In 2 Cor.  3:12-4:2 Paul is highly critical of the conventional Jewish reading of the Exodus story. He expresses the pain he feels – as a fellow Jew – at his nation’s rejection of Jesus as the fulfilment of God’s dream for Israel. He likens their rejection to their minds obscured by the same veil which Moses used to obscure the divine brightness from them. Paul is clearly also remembering how this same veil once clouded his mind leading him to persecute the Jewish followers of Jesus. This memory is intense and personal – remembering how on the Damascus Road, this veil was torn from his eyes leaving him temporarily blinded by his encounter with the divine energy.
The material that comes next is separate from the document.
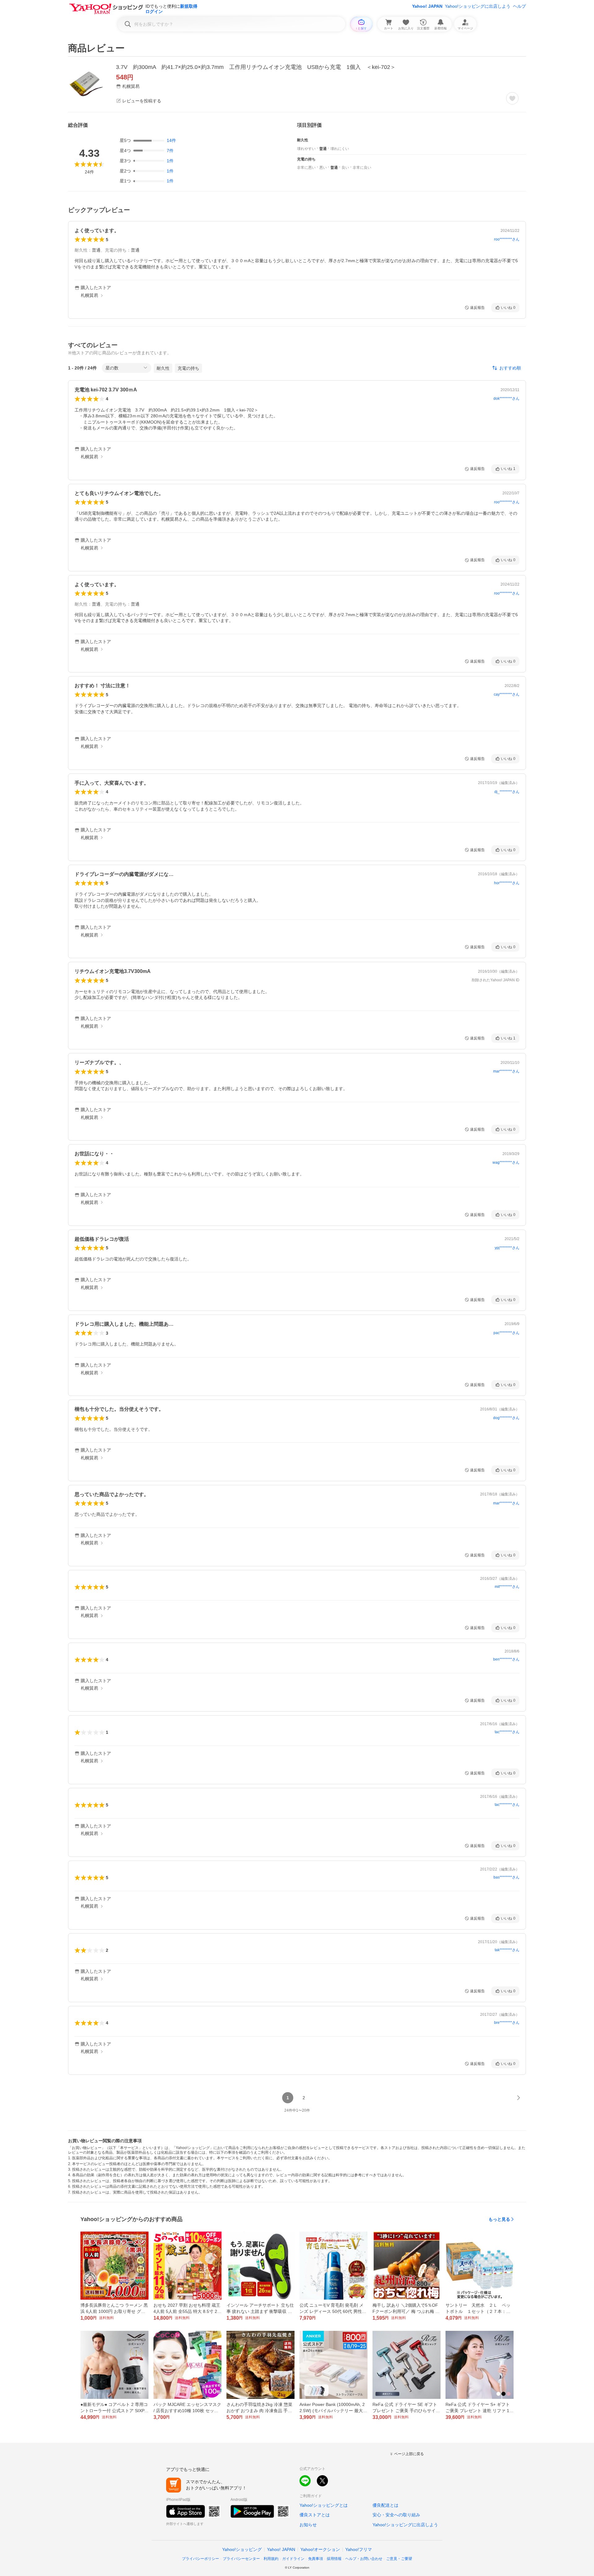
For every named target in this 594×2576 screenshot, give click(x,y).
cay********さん (506, 694)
At St Martin’s we omitted verses 14-16. Some might suggest my motive here is to protect Paul from the accusation of anti-semitism. Reading anti-semitism into N. T. texts remains something of a controversial issue among biblical commentators – but that debate is for another time. We are omitting these verses not because they imply Paul’s anti-semitism but because they risk validating ours. Whatever Paul’s intention, we can only hear him through the lens of our context – one shaped by the subsequent centuries of Christian antisemitism. Whether we are personally conscious of it or not – culturally, antisemitism remains a veil – concealing from us the very experience Paul longs for the followers of Jesus to have – which is he writes:

All of us, with unveiled faces, seeing the glory of the Lord as though reflected in a mirror, are being transformed into the same image from one degree of glory to another.

This is the freedom of those whose minds are no longer clouded by the veil that obscures from them the realization that our differences are not abolished but become reconciled in Christ.

The Archbishops of Canterbury and York, historically the two most venerable Primates in the Anglican Communion, have written a prayer for Ukraine which we will use as our Eucharistic intention. In the name of the Prince of Peace they ask us to pray for the people of Ukraine, for peace and the laying down of weapons, along with prayer for all whose lives will be changed or destroyed in this avoidable conflict.  But what their prayer does not address and maybe it cannot address is that while peace remains the hope of the holy, what are we to do when peace comes under attack?

On this Transfiguration Sunday, the Sunday before we begin Lent’s penitential season, it is the spiritual veil that insulates us from an encounter with the searing energy of the holy that should focus our attention as we reflect upon the meaning of Jesus’ transfiguration.

Jesus is the Prince of Peace, but the reign of peace – while a holy hope is not the default of this world. God’s peace comes only when we, as God’s agents in this world -with unveiled faces behold the glory of the Lord reflected in the world about us – are willing to stand firm in the cause of peace and when called upon -to pay the price of its defense.